BEGIN Data to examine

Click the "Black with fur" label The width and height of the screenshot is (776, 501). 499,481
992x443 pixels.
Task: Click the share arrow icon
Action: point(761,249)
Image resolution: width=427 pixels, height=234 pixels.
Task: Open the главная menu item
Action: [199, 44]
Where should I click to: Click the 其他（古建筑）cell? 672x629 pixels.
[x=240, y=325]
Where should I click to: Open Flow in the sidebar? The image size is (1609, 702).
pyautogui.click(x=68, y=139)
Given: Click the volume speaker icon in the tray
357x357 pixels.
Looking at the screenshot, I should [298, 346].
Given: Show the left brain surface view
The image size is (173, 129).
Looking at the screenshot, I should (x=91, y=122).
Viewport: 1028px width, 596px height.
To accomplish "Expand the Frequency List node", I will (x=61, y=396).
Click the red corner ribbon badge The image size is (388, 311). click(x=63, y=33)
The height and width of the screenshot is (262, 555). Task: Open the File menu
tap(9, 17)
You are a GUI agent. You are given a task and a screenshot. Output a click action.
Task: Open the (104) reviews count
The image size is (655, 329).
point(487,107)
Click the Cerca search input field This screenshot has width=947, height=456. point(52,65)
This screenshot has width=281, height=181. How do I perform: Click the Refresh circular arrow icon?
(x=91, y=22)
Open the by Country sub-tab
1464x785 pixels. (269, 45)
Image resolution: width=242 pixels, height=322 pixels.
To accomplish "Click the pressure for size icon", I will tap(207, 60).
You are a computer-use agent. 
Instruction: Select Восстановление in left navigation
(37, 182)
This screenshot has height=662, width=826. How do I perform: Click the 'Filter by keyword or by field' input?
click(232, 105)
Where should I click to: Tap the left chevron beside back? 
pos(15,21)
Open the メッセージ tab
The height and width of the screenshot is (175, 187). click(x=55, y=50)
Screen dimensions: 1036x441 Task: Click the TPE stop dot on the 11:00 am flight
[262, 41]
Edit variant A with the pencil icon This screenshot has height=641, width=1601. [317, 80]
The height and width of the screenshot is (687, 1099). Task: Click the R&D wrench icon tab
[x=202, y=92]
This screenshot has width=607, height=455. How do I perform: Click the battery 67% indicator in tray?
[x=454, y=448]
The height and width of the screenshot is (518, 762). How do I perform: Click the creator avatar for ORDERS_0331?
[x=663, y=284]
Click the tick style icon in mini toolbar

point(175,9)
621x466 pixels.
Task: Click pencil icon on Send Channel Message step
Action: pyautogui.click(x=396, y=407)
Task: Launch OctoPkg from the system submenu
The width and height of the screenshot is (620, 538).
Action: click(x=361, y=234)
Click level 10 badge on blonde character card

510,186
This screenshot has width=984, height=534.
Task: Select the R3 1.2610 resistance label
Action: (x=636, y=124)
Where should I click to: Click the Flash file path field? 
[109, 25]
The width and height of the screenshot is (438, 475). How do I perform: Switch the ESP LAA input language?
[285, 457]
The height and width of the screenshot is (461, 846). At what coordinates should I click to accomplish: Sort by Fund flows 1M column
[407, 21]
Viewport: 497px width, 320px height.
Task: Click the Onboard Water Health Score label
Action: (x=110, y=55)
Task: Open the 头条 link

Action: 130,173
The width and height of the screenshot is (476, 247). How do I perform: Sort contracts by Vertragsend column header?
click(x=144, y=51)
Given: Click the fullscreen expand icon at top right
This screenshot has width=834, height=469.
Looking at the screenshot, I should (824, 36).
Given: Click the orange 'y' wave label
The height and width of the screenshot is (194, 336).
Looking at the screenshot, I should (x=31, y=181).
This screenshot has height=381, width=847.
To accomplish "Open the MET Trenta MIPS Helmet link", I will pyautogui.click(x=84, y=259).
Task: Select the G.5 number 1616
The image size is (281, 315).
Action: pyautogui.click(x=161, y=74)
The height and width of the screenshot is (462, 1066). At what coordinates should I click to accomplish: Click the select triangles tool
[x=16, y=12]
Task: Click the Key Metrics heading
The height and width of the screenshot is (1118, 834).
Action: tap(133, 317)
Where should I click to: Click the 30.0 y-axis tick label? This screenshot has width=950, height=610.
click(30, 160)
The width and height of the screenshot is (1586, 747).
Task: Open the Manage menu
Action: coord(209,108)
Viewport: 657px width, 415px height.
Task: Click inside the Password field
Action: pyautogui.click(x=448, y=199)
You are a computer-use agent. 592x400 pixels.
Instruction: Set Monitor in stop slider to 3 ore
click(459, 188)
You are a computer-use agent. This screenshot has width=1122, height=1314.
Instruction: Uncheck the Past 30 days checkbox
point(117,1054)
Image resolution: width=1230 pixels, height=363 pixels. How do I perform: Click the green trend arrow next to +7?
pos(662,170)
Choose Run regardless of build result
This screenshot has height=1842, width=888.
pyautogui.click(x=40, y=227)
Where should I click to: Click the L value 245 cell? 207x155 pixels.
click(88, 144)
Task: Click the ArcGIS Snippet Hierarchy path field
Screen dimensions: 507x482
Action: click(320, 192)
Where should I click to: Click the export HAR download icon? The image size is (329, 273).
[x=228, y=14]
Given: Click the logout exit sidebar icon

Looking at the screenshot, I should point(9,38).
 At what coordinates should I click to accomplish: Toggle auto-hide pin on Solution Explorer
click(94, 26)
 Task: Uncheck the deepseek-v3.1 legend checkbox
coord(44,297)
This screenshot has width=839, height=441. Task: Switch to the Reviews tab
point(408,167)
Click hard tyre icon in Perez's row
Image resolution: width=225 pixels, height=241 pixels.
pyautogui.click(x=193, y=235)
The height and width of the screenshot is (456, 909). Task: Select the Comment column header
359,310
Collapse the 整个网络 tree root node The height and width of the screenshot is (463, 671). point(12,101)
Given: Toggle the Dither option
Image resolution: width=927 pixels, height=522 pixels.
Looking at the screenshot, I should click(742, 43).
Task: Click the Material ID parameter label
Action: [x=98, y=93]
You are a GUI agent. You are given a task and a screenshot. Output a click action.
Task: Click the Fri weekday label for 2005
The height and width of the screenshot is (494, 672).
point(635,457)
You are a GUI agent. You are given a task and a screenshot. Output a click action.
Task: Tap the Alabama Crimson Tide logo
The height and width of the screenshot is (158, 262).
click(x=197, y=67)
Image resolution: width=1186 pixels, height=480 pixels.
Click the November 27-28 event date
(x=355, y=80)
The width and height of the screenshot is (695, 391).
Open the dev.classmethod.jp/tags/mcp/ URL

END Data to examine

Required action: From start to finish, retype the records above with complete accuracy.

Answer space:
Click the "Black with fur" label The width and height of the screenshot is (776, 501). 499,481
992x443 pixels.
Task: Click the share arrow icon
Action: point(761,249)
Image resolution: width=427 pixels, height=234 pixels.
Task: Open the главная menu item
Action: [199, 44]
Where should I click to: Click the 其他（古建筑）cell? 672x629 pixels.
[x=240, y=325]
Where should I click to: Open Flow in the sidebar? The image size is (1609, 702).
pyautogui.click(x=68, y=139)
Given: Click the volume speaker icon in the tray
357x357 pixels.
Looking at the screenshot, I should [298, 346].
Given: Show the left brain surface view
The image size is (173, 129).
Looking at the screenshot, I should (x=91, y=122).
Viewport: 1028px width, 596px height.
To accomplish "Expand the Frequency List node", I will (x=61, y=396).
Click the red corner ribbon badge The image size is (388, 311). click(x=63, y=33)
The height and width of the screenshot is (262, 555). Task: Open the File menu
tap(9, 17)
You are a GUI agent. You are given a task and a screenshot. Output a click action.
Task: Open the (104) reviews count
The image size is (655, 329).
point(487,107)
Click the Cerca search input field This screenshot has width=947, height=456. point(52,65)
This screenshot has width=281, height=181. How do I perform: Click the Refresh circular arrow icon?
(x=91, y=22)
Open the by Country sub-tab
1464x785 pixels. (269, 45)
Image resolution: width=242 pixels, height=322 pixels.
To accomplish "Click the pressure for size icon", I will tap(207, 60).
You are a computer-use agent. 
Instruction: Select Восстановление in left navigation
(37, 182)
This screenshot has height=662, width=826. How do I perform: Click the 'Filter by keyword or by field' input?
click(232, 105)
Where should I click to: Tap the left chevron beside back? 
pos(15,21)
Open the メッセージ tab
The height and width of the screenshot is (175, 187). click(x=55, y=50)
Screen dimensions: 1036x441 Task: Click the TPE stop dot on the 11:00 am flight
[262, 41]
Edit variant A with the pencil icon This screenshot has height=641, width=1601. [317, 80]
The height and width of the screenshot is (687, 1099). Task: Click the R&D wrench icon tab
[x=202, y=92]
This screenshot has width=607, height=455. How do I perform: Click the battery 67% indicator in tray?
[x=454, y=448]
The height and width of the screenshot is (518, 762). How do I perform: Click the creator avatar for ORDERS_0331?
[x=663, y=284]
Click the tick style icon in mini toolbar

point(175,9)
621x466 pixels.
Task: Click pencil icon on Send Channel Message step
Action: pyautogui.click(x=396, y=407)
Task: Launch OctoPkg from the system submenu
The width and height of the screenshot is (620, 538).
Action: click(x=361, y=234)
Click level 10 badge on blonde character card

510,186
This screenshot has width=984, height=534.
Task: Select the R3 1.2610 resistance label
Action: (x=636, y=124)
Where should I click to: Click the Flash file path field? 
[109, 25]
The width and height of the screenshot is (438, 475). How do I perform: Switch the ESP LAA input language?
[285, 457]
The height and width of the screenshot is (461, 846). At what coordinates should I click to accomplish: Sort by Fund flows 1M column
[407, 21]
Viewport: 497px width, 320px height.
Task: Click the Onboard Water Health Score label
Action: (x=110, y=55)
Task: Open the 头条 link

Action: 130,173
The width and height of the screenshot is (476, 247). How do I perform: Sort contracts by Vertragsend column header?
click(x=144, y=51)
Given: Click the fullscreen expand icon at top right
This screenshot has width=834, height=469.
Looking at the screenshot, I should (824, 36).
Given: Click the orange 'y' wave label
The height and width of the screenshot is (194, 336).
Looking at the screenshot, I should (x=31, y=181).
This screenshot has height=381, width=847.
To accomplish "Open the MET Trenta MIPS Helmet link", I will pyautogui.click(x=84, y=259).
Task: Select the G.5 number 1616
The image size is (281, 315).
Action: pyautogui.click(x=161, y=74)
The height and width of the screenshot is (462, 1066). At what coordinates should I click to accomplish: Click the select triangles tool
[x=16, y=12]
Task: Click the Key Metrics heading
The height and width of the screenshot is (1118, 834).
Action: tap(133, 317)
Where should I click to: Click the 30.0 y-axis tick label? This screenshot has width=950, height=610.
click(30, 160)
The width and height of the screenshot is (1586, 747).
Task: Open the Manage menu
Action: coord(209,108)
Viewport: 657px width, 415px height.
Task: Click inside the Password field
Action: pyautogui.click(x=448, y=199)
You are a computer-use agent. 592x400 pixels.
Instruction: Set Monitor in stop slider to 3 ore
click(459, 188)
You are a computer-use agent. This screenshot has width=1122, height=1314.
Instruction: Uncheck the Past 30 days checkbox
point(117,1054)
Image resolution: width=1230 pixels, height=363 pixels. How do I perform: Click the green trend arrow next to +7?
pos(662,170)
Choose Run regardless of build result
This screenshot has height=1842, width=888.
pyautogui.click(x=40, y=227)
Where should I click to: Click the L value 245 cell? 207x155 pixels.
click(88, 144)
Task: Click the ArcGIS Snippet Hierarchy path field
Screen dimensions: 507x482
Action: click(320, 192)
Where should I click to: Click the export HAR download icon? The image size is (329, 273).
[x=228, y=14]
Given: Click the logout exit sidebar icon

Looking at the screenshot, I should point(9,38).
 At what coordinates should I click to accomplish: Toggle auto-hide pin on Solution Explorer
click(94, 26)
 Task: Uncheck the deepseek-v3.1 legend checkbox
coord(44,297)
This screenshot has width=839, height=441. Task: Switch to the Reviews tab
point(408,167)
Click hard tyre icon in Perez's row
Image resolution: width=225 pixels, height=241 pixels.
pyautogui.click(x=193, y=235)
The height and width of the screenshot is (456, 909). Task: Select the Comment column header
359,310
Collapse the 整个网络 tree root node The height and width of the screenshot is (463, 671). point(12,101)
Given: Toggle the Dither option
Image resolution: width=927 pixels, height=522 pixels.
Looking at the screenshot, I should click(742, 43).
Task: Click the Material ID parameter label
Action: [x=98, y=93]
You are a GUI agent. You are given a task and a screenshot. Output a click action.
Task: Click the Fri weekday label for 2005
The height and width of the screenshot is (494, 672).
point(635,457)
You are a GUI agent. You are given a task and a screenshot. Output a click action.
Task: Tap the Alabama Crimson Tide logo
The height and width of the screenshot is (158, 262).
click(x=197, y=67)
Image resolution: width=1186 pixels, height=480 pixels.
Click the November 27-28 event date
(x=355, y=80)
The width and height of the screenshot is (695, 391).
Open the dev.classmethod.jp/tags/mcp/ URL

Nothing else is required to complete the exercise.